Appoggiai la mano sullo sgabello, per riprendermi, e pensai tutte le sciocche domande che potevo evitare di porre.

— Sei la nave? — domandai infine, senza sapere se fosse anche quella una domanda sciocca: desideravo una risposta.

«È ovvio» disse la voce. Era bassa, vagamente maschile. Avevo già udito macchine parlanti (erano in giro da sempre), ma mai una che fosse davvero intelligente. Da più di due secoli, la Chiesa e la Pax avevano messo al bando tutte le vere Intelligenze Artificiali; e la maggior parte dei trilioni di persone sui mille pianeti devastati, dopo aver visto come il TecnoNucleo avesse aiutati gli Ouster a distruggere l’Egemonia, aveva approvato di cuore. Mi resi conto che la mia programmazione personale a quel riguardo era stata efficace: al pensiero di parlare a un meccanismo senziente avevo le palme umide di sudore e un senso di costrizione alla gola.

— Chi era il tuo… ah… precedente passeggero? — domandai.

La voce parve esitare un microsecondo. «Quel signore era generalmente conosciuto come il Console» disse poi. «Per gran parte della vita aveva svolto incarichi diplomatici per conto dell’Egemonia.»

Toccò a me esitare. Mi venne in mente che forse l’"esecuzione" a Port Romance mi aveva strapazzato i neuroni a un punto tale che ora pensavo di vivere in un poema epico di Nonna.

— Che fine ha fatto il Console? — domandai. «È morto» rispose la nave. Forse nella voce c’era una lievissima traccia di rimpianto.

— Come? — Alla fine dei Canti del vecchio poeta si diceva che, dopo la Caduta dei Mondi della Rete, il Console dell’Egemonia aveva lasciato Hyperion e riportato nella Rete la nave. Possibile che fosse la stessa? — Dove morì? — chiesi ancora. Secondo i Canti, nella nave del Console era stata infusa la personalità del secondo cìbrido John Keats.
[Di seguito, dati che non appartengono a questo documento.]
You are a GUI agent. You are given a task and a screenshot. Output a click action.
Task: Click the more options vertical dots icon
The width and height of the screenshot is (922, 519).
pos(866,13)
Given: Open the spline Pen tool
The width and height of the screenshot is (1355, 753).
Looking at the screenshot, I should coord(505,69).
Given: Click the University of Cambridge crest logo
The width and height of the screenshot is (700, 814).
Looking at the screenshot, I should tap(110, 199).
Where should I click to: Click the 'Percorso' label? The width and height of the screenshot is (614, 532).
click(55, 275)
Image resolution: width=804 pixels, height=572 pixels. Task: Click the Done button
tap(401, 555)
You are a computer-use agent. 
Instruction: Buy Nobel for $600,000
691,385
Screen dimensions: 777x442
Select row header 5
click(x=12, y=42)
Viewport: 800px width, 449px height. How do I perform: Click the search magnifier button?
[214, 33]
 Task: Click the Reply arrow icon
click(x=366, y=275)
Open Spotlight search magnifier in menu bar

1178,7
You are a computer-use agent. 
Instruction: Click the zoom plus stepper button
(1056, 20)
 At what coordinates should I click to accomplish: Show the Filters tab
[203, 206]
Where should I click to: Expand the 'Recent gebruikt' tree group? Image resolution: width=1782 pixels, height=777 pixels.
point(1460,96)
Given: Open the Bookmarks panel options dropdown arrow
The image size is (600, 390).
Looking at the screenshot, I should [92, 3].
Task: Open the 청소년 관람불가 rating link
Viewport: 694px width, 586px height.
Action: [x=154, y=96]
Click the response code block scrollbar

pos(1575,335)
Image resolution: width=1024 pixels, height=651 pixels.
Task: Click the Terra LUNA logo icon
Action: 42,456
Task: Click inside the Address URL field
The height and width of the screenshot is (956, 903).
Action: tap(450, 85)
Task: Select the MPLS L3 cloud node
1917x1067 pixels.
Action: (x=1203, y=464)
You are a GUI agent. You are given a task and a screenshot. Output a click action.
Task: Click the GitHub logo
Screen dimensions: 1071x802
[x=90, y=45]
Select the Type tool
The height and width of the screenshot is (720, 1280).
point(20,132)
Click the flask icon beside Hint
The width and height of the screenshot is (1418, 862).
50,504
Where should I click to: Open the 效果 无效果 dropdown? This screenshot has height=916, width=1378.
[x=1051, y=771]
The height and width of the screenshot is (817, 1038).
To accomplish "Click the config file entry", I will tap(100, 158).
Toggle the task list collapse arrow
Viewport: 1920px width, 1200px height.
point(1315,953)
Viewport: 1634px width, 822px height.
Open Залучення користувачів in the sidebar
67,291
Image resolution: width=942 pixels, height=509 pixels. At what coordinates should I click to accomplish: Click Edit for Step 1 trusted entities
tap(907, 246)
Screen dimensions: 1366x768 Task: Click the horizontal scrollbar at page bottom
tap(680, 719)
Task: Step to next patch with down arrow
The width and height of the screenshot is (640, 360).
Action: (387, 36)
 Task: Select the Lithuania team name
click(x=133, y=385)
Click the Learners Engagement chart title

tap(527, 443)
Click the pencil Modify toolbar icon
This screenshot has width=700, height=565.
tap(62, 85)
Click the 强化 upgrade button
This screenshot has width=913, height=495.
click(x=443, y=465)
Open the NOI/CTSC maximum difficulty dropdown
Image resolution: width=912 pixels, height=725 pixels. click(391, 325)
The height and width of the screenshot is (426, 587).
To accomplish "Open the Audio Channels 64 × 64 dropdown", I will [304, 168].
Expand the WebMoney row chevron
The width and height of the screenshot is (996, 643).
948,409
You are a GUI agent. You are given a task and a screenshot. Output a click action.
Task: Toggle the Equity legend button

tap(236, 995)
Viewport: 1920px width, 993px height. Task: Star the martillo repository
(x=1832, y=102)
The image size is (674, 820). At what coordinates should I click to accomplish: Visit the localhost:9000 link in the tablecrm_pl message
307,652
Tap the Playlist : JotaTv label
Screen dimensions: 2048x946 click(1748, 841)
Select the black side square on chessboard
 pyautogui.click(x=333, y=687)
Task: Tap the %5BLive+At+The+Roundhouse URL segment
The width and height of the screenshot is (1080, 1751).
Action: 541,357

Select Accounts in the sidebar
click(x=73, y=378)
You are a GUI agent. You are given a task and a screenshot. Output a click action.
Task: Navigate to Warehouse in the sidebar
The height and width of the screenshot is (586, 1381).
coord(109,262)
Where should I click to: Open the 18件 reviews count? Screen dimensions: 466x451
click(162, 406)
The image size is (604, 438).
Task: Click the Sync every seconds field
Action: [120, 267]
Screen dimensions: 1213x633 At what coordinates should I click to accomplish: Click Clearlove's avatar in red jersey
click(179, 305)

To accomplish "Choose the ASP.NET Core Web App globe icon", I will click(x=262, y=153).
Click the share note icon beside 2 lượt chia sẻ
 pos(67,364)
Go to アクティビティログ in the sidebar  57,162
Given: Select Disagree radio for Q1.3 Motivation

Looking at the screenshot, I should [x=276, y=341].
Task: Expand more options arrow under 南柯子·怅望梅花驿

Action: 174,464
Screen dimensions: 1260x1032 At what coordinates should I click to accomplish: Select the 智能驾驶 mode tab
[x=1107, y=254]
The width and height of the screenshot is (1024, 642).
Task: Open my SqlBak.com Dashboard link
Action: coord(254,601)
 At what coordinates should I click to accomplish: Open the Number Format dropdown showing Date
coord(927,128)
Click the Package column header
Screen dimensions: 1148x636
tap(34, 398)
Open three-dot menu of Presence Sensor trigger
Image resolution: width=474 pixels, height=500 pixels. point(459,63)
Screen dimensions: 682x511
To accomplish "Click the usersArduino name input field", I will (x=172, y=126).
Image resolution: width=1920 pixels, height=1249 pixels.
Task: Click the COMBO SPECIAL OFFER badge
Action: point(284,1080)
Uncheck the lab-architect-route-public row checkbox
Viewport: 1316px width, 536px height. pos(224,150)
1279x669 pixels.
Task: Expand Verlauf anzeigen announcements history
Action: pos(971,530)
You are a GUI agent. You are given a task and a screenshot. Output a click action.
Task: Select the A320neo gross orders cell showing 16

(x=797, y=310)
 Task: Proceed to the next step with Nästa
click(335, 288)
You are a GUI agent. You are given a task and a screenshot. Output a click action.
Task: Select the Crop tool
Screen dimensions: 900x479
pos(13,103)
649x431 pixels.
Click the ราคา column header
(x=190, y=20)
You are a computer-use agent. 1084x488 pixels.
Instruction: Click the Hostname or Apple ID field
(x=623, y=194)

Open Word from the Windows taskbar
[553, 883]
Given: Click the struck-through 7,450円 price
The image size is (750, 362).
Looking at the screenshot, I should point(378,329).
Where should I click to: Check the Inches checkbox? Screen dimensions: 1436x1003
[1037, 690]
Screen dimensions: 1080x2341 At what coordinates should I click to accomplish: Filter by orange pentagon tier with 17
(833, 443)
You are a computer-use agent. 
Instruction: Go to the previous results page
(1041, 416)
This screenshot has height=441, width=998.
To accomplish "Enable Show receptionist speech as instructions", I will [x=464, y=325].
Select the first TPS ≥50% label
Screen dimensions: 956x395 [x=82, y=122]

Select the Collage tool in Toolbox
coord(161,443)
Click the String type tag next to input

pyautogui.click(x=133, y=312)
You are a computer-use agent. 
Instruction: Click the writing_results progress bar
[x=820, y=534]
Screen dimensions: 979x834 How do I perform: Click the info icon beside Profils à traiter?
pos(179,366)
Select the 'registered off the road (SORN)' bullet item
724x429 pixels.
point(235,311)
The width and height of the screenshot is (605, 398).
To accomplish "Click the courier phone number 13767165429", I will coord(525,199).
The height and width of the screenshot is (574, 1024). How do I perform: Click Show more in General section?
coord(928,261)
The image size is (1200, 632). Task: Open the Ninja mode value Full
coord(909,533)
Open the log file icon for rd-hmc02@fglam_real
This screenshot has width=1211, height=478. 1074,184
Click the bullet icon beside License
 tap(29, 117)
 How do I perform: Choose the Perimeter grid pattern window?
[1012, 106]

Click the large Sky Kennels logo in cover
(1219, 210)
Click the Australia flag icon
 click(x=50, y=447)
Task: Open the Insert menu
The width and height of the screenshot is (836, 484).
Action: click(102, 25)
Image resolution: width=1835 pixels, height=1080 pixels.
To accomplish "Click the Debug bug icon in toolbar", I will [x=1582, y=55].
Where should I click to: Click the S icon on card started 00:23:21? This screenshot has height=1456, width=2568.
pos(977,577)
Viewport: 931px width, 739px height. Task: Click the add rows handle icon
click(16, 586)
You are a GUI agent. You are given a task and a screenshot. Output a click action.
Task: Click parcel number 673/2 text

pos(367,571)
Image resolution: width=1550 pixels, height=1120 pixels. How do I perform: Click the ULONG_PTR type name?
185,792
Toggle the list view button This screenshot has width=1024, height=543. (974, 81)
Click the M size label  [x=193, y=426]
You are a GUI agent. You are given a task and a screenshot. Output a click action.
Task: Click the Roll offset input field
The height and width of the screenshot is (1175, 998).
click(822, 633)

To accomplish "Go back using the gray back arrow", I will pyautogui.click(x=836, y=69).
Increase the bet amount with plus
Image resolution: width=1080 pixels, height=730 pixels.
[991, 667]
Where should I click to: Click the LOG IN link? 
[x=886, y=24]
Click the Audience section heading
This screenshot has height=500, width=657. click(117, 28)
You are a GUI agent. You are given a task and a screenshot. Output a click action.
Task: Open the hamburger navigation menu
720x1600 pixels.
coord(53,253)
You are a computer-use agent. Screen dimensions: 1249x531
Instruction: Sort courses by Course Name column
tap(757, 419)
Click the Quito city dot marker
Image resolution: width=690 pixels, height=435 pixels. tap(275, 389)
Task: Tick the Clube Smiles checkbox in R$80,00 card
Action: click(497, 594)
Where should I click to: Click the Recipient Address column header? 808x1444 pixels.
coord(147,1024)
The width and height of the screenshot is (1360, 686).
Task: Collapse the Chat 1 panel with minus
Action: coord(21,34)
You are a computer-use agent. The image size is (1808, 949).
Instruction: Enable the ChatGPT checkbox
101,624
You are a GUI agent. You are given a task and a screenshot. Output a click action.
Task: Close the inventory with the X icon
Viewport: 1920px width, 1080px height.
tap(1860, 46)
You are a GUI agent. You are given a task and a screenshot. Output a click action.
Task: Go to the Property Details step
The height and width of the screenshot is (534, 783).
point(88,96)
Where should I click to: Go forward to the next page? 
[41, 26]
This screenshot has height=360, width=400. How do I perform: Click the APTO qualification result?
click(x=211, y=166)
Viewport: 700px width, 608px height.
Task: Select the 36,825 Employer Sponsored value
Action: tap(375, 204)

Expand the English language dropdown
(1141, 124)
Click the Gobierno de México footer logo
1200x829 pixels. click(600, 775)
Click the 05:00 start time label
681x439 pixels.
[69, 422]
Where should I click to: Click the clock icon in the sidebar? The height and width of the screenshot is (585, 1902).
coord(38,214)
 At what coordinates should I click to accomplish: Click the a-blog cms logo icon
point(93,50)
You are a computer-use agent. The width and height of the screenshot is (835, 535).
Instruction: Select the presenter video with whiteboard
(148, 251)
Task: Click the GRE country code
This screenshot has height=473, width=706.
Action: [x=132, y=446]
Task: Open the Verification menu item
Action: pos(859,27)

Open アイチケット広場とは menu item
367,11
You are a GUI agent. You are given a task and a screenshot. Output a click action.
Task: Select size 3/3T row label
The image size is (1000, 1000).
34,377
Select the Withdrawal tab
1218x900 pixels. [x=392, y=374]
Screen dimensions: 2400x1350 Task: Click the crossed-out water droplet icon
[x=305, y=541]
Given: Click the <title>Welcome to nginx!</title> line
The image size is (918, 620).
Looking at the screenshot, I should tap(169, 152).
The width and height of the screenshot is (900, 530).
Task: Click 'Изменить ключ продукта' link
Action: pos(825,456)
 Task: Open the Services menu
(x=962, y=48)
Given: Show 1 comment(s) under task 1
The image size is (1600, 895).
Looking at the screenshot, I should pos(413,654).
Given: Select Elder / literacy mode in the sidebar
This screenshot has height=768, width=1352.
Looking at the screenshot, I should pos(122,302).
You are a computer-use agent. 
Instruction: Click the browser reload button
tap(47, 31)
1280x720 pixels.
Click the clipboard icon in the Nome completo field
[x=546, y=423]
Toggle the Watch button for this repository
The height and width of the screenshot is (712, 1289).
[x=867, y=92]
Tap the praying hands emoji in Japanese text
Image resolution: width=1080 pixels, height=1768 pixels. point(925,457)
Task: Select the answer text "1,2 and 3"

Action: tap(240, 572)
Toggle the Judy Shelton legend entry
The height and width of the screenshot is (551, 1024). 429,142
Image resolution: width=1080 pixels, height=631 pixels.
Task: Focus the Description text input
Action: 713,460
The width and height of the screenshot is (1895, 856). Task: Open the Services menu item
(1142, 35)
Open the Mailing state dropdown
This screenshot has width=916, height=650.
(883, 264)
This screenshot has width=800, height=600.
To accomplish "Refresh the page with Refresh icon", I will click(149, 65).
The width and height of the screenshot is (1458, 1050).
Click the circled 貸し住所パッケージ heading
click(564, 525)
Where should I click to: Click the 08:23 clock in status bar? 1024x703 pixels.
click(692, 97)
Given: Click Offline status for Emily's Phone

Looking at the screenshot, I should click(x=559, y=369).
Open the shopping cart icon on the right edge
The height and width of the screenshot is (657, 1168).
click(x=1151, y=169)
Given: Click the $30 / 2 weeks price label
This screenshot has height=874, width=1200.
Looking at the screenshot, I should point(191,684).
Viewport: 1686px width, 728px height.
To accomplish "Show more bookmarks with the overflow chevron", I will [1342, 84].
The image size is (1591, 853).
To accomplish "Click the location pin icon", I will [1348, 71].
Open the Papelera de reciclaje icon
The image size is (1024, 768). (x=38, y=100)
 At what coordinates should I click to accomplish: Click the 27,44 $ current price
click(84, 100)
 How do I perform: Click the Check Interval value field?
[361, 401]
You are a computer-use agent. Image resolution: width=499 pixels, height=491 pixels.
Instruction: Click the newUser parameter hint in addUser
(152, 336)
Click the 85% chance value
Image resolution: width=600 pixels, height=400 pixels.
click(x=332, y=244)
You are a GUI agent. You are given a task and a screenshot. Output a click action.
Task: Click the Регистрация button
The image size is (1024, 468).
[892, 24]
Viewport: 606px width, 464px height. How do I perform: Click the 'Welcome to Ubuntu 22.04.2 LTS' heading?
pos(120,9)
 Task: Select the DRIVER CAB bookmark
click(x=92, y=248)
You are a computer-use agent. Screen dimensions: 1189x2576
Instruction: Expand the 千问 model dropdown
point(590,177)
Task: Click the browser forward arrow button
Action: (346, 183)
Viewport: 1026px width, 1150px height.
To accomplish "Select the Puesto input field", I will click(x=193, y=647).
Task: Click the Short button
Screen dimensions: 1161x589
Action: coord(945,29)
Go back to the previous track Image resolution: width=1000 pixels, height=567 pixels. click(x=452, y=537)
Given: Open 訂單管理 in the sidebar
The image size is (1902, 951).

«Non lo so» rispose la nave. «Non ricordo dove il Console è morto. Ricordo solo che è morto. Allora sono tornata qui. Presumo che una simile direttiva fosse già programmata nei miei banchi comando.»

— Hai un nome? — domandai, con una certa curiosità di sapere se parlavo alla personalità IA di John Keats.

«No. Solo nave.» Ancora una volta ci fu un silenzio che pareva proprio una pausa. «Però mi pare di ricordare che a un certo punto ho avuto un nome.»

— Era John? O Johnny?

«Può darsi. I particolari sono poco chiari.»

— Come mai? La tua memoria funziona male?

«No, affatto. Da quanto posso dedurre, circa duecento anni standard fa si verificò un evento traumatico che cancellò alcuni ricordi, ma da allora la mia memoria e le mie altre facoltà sono state impeccabili.»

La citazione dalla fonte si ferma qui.